This paper proposed a novel retrieval framework for retrieving the vertical concentration profiles of five PM_2.5 chemical components (NH${}_{\mathrm{4}}^{+}$, SO${}_{\mathrm{4}}^{\mathrm{2}-}$, NO${}_{\mathrm{3}}^{-}$, OM and BC) from the lidar aerosol extinction coefficient at 532 nm (σ_bsc, 532). As shown in Fig. 1, the retrieval framework mainly consists of a deep learning module and a physics-constrained optimization module. The input datasets of the deep learning module include the surface observation data, meteorological data and ground-based lidar data (Fig. 1a). Specifically, the aerosol extinction coefficient at 532 nm (σ_bsc, 532) and multiple meteorological parameters (u-component wind, v-component wind, temperature, relative humidity, specific humidity, vertical velocity and geopotential) serve as input features, while the concentrations of the five PM_2.5 chemical components (NH${}_{\mathrm{4}}^{+}$, SO${}_{\mathrm{4}}^{\mathrm{2}-}$, NO${}_{\mathrm{3}}^{-}$, OM and BC) serve as target features. The deep learning module (Fig. 1b), mainly consisting of the Convolutional Neural Network (CNN), Bidirectional Long Short-Term Memory (BiLSTM), attention mechanism and Bayesian optimization, is utilized to establish the nonlinear relationship between input and target features. The input datasets of the physics-constrained optimization module include the ground-based lidar data, aerosol auxiliary data and deep learning intermediate output (Fig. 1a, c), which provide fundamental input for establishing a multi-object function based on the Interagency Monitoring of Projected Visual Environment (IMPROVE) equation.

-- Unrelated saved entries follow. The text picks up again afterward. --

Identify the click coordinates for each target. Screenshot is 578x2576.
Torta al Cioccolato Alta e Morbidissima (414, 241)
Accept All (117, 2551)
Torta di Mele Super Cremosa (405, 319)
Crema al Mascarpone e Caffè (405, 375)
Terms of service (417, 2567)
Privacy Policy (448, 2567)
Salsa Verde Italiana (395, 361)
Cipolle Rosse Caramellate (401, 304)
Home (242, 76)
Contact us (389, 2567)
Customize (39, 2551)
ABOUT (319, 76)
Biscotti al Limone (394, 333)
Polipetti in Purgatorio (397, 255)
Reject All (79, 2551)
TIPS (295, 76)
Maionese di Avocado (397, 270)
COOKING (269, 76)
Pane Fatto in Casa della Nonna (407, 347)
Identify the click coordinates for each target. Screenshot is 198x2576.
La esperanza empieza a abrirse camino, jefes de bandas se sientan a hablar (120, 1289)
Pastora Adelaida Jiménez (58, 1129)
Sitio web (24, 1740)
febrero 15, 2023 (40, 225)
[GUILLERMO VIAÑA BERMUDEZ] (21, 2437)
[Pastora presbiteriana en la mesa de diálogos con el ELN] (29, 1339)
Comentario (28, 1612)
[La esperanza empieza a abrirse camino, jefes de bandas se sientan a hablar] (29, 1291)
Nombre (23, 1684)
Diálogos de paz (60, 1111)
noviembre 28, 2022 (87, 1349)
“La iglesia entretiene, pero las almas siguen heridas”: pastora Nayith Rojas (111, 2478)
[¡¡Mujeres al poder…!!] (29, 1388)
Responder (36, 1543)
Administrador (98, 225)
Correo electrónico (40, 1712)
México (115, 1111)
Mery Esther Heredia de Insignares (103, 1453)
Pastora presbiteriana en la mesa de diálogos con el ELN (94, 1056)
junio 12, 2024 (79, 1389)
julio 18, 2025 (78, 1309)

The physics-constrained optimization module incorporates the multi-object loss function with the Non-dominated Sorting Genetic Algorithm II (NSGA-II) to implement external physical constraints (Fig. 1c), thus enhancing the extrapolation capability of the deep learning module and generating high-quality vertical concentration profiles of the five PM_2.5 chemical components. Detailed descriptions of the deep learning algorithms, hyperparameter tuning, and physics-constrained optimization used in this work will be presented in subsequent sections. The brief workflow of the retrieval framework is summarized as follows.

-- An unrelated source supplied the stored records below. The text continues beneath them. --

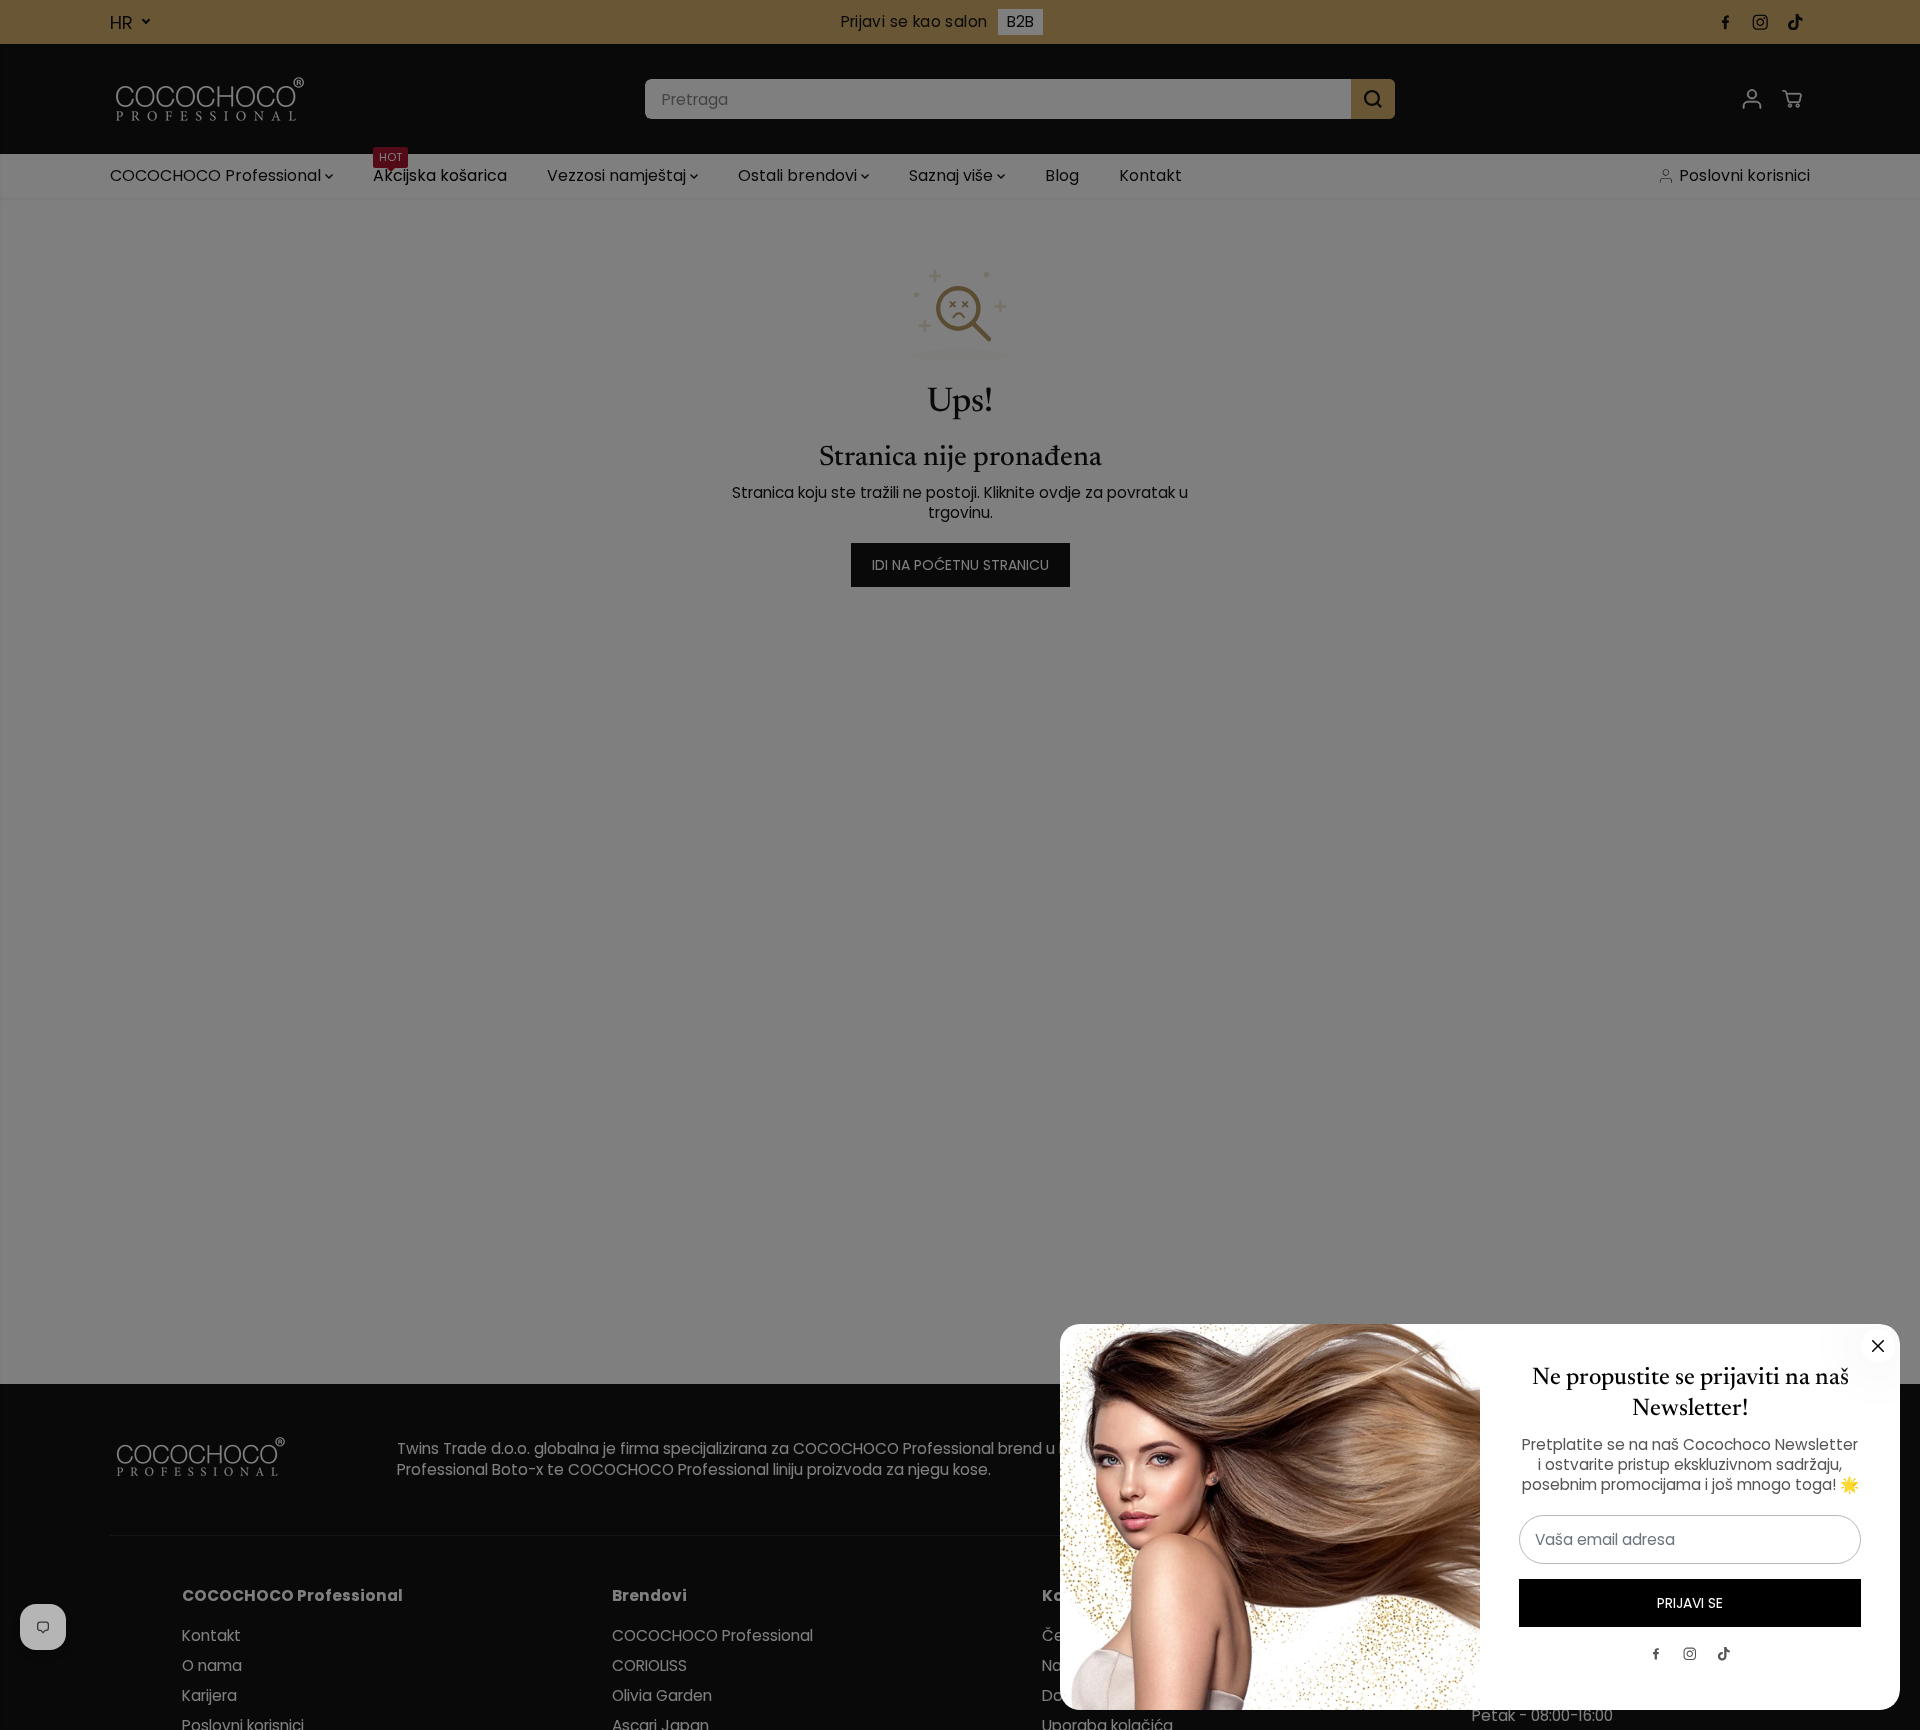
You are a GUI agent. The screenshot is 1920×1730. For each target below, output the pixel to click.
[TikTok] (1724, 1654)
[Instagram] (1690, 1654)
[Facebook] (1656, 1654)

• Step 1. The multi-source input datasets undergo matching across spatiotemporal and vertical dimensions. All input and output data are uniformly time-resolved to hourly intervals, while vertical data are uniformly vertically resolved into 10 layers ranging from 50 m to 3 km.

• Step 2. The input data of the deep learning module are normalized by Z-score normalization to stabilize the training process, accelerate training convergence, and enhance model robustness (Al-Faiz et al., 2018; Cabello-Solorzano et al., 2023).

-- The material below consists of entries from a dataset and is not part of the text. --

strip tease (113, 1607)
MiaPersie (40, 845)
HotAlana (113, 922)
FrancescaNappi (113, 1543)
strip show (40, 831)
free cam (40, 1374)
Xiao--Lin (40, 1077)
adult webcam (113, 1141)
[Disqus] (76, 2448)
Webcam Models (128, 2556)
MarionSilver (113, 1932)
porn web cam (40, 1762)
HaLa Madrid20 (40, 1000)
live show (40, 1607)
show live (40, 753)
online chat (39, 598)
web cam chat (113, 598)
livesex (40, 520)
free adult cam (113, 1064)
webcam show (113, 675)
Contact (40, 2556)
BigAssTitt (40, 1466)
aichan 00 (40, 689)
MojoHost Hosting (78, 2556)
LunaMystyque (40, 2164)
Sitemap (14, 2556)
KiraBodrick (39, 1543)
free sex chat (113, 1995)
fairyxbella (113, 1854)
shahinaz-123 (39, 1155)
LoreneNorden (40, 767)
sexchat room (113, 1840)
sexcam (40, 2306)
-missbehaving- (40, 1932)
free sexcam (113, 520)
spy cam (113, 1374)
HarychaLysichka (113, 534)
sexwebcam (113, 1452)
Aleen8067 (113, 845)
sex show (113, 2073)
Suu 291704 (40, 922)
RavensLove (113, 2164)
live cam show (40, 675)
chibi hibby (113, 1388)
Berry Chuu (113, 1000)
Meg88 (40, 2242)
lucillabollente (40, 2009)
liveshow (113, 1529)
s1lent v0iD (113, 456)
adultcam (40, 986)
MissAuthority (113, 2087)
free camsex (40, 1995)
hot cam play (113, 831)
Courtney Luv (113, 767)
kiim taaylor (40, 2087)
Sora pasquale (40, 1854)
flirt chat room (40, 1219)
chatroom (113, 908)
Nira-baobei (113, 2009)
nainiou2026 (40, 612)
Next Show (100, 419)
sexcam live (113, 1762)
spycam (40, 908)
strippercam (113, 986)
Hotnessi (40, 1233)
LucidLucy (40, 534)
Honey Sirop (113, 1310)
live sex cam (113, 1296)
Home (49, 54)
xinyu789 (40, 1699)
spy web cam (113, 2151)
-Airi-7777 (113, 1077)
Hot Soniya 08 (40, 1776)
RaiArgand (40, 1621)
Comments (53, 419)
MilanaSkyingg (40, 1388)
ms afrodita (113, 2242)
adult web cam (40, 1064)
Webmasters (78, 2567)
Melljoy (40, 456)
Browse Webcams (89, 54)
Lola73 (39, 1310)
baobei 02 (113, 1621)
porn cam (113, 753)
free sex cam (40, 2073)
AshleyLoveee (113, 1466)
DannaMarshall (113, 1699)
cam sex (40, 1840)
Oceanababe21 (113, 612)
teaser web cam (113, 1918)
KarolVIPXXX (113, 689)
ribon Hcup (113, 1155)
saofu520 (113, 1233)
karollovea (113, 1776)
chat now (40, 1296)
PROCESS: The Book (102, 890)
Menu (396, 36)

• Step 3. Training deep learning module by using the normalized surface-level input data.

• Step 4. Generating the normalized concentrations of the five PM_2.5 chemical components at each vertical layer by feeding the normalized height-level input data into the deep learning module.

• Step 5. Denormalizing the deep-learning output by using the inverse Z-score transformation, with the mean and standard deviation statistics derived from the original training set, thereby recovering the physical mass concentration unit (µg m⁻³).

• Step 6. Optimizing the denormalized deep learning output through implementing an external physics constraint to obtain the high-quality vertical concentration profiles of the five PM_2.5 chemical components. Repeat steps 4–6 until the retrieval task is complete.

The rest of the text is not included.